古代日本は九州の大宰府〜瀬戸内海〜京のルートが経済の大動脈でした。その大動脈で海賊が蜂起しているわけで、今でいえば愛知県が武装蜂起して東海道新幹線を封鎖したようなものでしょうか。大事件なわけです。

 

「藤原純友の乱」の考察にあたり重要な地名が「伊予国日振島」です。


伊予国は今の愛媛県にあたります。(このブログでは大分・愛媛間の「豊予海峡ルート」を激推ししていますが、この「豊予」の「予」は「伊予」の「予」です。)

日振島は愛媛県の西側にある島で、人口800人程度。豊後水道に浮かんでいます。

この島の名前が歴史上に初めて登場するのが、純友の乱です。

 

純友の乱は簡単にいえば、伊予国(日振島?)に住んでいた純友が瀬戸内海でドンパチやって、負けが込んできたのでどこかに隠れ(日振島?)、最後に大宰府を燃やして一花咲かせて死んだという事件です。

 

 

次に、この当時の時代背景について見ておきたいと思います。

純友の乱は西暦939年12月に始まった事件です。939年は天慶二年です。

日本史を勉強すると慣れるのですが、門外漢には元号表記って結構だるいと思います。

「承平」「天慶」の2つだけでも覚えて帰ってください。承平は下1桁が一致していて分かり易いかと。

 


純友の乱が勃発した十世紀というのは、概して何もなかった時代です。次の表は歴史まとめ.net様から引用したものですが、3件しか年表レベルの事件がありませんでした。

 


「794うぐいす平安京」ということで、939年というのは平安京が始まってから150年ほど経とうかという頃です。
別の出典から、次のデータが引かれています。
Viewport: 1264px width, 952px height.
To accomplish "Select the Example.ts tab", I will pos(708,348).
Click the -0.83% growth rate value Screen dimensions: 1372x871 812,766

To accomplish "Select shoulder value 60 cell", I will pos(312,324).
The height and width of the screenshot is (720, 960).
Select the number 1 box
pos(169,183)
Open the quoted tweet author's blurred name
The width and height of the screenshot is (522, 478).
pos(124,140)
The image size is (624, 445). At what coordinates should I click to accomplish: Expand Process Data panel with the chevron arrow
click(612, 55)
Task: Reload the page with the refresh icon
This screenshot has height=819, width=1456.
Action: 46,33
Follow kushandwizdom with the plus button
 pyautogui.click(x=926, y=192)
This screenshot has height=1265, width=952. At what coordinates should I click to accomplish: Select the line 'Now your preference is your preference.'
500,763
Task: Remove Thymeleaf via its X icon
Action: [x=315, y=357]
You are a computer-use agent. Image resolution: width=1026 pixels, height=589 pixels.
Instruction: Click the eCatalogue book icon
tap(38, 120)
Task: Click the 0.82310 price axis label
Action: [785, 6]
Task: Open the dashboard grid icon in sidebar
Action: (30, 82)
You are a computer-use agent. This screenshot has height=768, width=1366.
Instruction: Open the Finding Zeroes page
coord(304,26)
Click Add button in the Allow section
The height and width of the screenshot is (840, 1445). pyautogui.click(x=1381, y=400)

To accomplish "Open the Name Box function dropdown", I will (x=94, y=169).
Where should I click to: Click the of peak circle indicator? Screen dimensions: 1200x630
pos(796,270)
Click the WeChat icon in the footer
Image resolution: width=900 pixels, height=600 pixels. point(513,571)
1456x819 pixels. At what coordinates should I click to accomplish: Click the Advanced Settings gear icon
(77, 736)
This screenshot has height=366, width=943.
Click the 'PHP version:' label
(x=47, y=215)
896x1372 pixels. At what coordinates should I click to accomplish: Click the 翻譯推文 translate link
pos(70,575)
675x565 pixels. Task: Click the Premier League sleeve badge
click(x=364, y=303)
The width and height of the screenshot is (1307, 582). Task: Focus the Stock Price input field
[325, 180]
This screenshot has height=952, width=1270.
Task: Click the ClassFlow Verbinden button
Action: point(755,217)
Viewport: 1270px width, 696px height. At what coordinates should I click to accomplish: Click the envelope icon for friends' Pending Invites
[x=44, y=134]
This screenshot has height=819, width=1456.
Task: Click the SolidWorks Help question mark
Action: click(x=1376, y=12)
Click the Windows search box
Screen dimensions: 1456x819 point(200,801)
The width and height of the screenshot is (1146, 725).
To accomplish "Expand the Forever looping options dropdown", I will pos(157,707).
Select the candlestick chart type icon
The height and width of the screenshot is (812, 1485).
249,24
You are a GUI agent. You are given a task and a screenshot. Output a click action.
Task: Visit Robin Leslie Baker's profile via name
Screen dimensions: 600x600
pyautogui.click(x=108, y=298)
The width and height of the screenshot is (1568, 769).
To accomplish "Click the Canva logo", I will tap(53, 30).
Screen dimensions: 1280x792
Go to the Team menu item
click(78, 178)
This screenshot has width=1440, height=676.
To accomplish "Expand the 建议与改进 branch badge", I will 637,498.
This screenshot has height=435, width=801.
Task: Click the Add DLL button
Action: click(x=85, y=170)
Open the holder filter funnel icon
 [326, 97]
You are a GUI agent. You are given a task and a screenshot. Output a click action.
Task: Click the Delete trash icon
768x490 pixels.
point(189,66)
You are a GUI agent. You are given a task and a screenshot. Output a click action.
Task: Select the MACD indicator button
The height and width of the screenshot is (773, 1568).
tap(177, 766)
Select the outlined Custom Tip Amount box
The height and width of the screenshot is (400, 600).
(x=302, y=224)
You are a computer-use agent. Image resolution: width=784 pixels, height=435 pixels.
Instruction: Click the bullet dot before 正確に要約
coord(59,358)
平安時代も150年もやってればだんだんグダってきていまして、法律をしっかり決めて政治をやる「律令制」もだんだん衰退してきました。中央が乱れれば、地方も当然に乱れてきます。

藤原道長が摂政に就任するのは約80年後の1016年ですから、藤原家の全盛期というわけでもない。


こういう微妙な社会的気運の中で、藤原純友の乱が起こったわけです。